ST. GEORGE – Supporters for medical marijuana recently got the green light from the Utah lieutenant governor’s office allowing them to gather signatures needed for a ballot initiative aimed at putting the measure to a vote in the 2018 election.
Petitioners with the Utah Patients Coalition must collect a minimum of 113,000 signatures in 26 of the state’s 29 senate districts by January to get the proposed Utah Medical Cannabis Act on the ballot.
The group has scheduled a petition drive from 10 a.m.-2 p.m. Saturday at the Hilton Garden Inn, 1731 S. Convention Center Drive, St. George.
If passed, physicians would be given the go-ahead to prescribe cannabis for certain specified medical conditions. Some of the proposed qualifying medical conditions include Alzheimer’s disease, cancer, multiple sclerosis, post-traumatic stress disorder, chronic pain and autism. Recreational use would remain illegal.
The proposed initiative would allow limited numbers of dispensaries and cultivators. The placement of those facilities would be largely dictated by local zoning laws governing the footage between the buildings and any nearby schools or churches.
The drug would be highly controlled by the state and would likely have an established cap on the amount of medical cannabis patients can transport bringing it in line with a common 30-day supply on pharmacy drugs.
Public use would be prohibited as would driving while intoxicated by medical cannabis. Likewise, home cultivation and smoking marijuana by patients would not be permitted.
Topical products, oils, edibles and vaping supplies would be permissible under the measure.
The approval to gather signatures by Lt. Gov. Spencer Cox followed several extensive meetings with election officials, state taxing authorities, and legal and budget analysts for Gov. Gary Herbert. There were also 10 public hearings held across the state.
Supporters of the initiative made two technical changes to the measure, based on feedback they received in the meetings with state officials, including removing a provision on tax deductions, in part, because it would have required a legal interpretation of federal tax law and action by state tax authorities.
Advocates said they plan to revisit the issue with lawmakers and the state Tax Commission if the ballot initiative passes.
For many supporters, legalizing marijuana isn’t about having the chance to get high, Dave Cromar, Utah Patients Coalition volunteer, said, but about healing their bodies to be able to live a functional life.
“I don’t know one person who uses cannabis for medical purposes who is looking to get high,” Cromar said. “They’re looking to just have a life, for clarity and for the ability to function like a normal person.”

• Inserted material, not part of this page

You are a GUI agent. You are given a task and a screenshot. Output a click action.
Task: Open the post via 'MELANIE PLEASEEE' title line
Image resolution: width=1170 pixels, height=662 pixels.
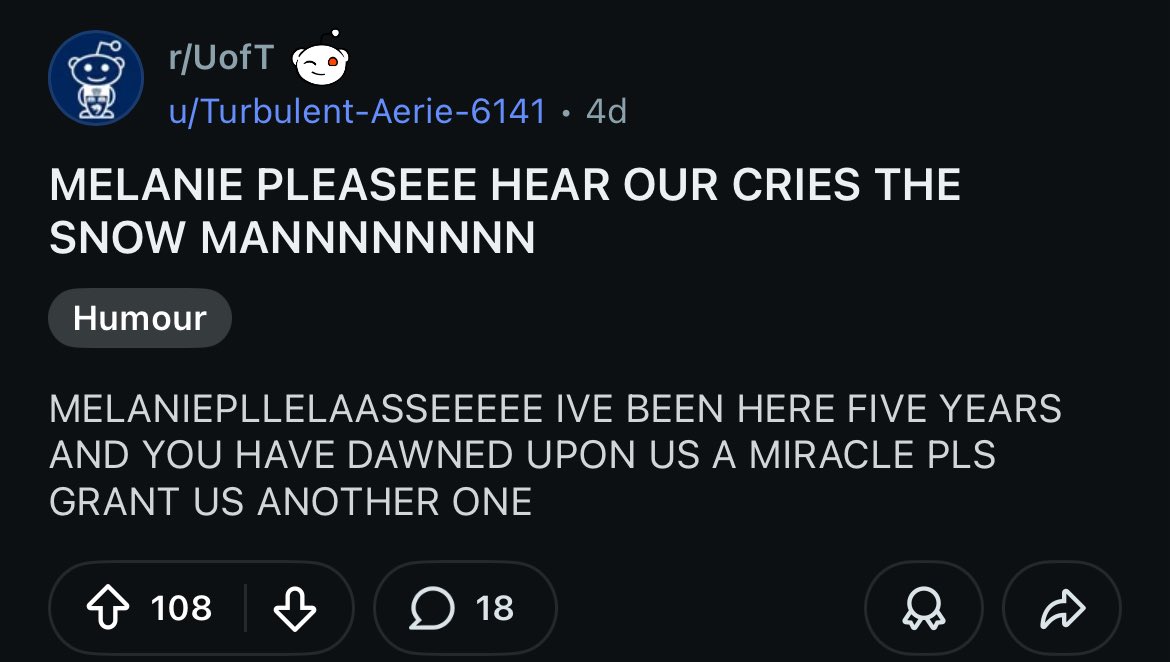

Cromar has a 10-year-old son who suffers from severe epileptic seizures and after dozens of failed attempts to find medication, he said, he finally surrendered and placed his son on the cannabis oil. The boy’s life improved immediately.
“We had no life. Our son had no quality of life before we found the cannabis oil,” Cromar said. “Our son (was) unresponsive before, sleeping all day. He was unemotional and very much in a zombie state. But that all changed – all of it – when we got him off all those medications and started using the oil.”
Barry Short, a coalition volunteer, has seen close friends “healed” from severe conditions and diseases after using the cannabis, often, following a long history of taking other medications that all failed.
Short, the vice chair for Utah’s Libertarian Party, said he would like to see marijuana legalized for both medical and recreational uses.
“I don’t think the government has any business telling anyone what they can put in their bodies,” he said.
A former political candidate, Short said he thinks Utahns will pass the initiative once it’s on the ballot.
As to whether or not legalizing marijuana medically will eventually open the door to the legalization of recreational use, Short said he doesn’t think so, adding that he believes Utah will be one of the last holdouts in the nation.
“I think they will make marijuana legal but it’s probably going to be awhile,” Short said.
According to the National Conference of State Legislatures, if the initiative passes Utah will become the 30th state as of July to legalize medical marijuana in some form, including its bordering states such as Nevada, Arizona and Colorado. The District of Columbia has also passed laws making the use of cannabis for medicinal purposes legal.
A summary of the initiative can be found on the Utah Patients Coalition’s website.
To sign the petition, donate or get involved in helping gather signatures the Utah Patients Coalition maintains a volunteer list with contacts throughout the state.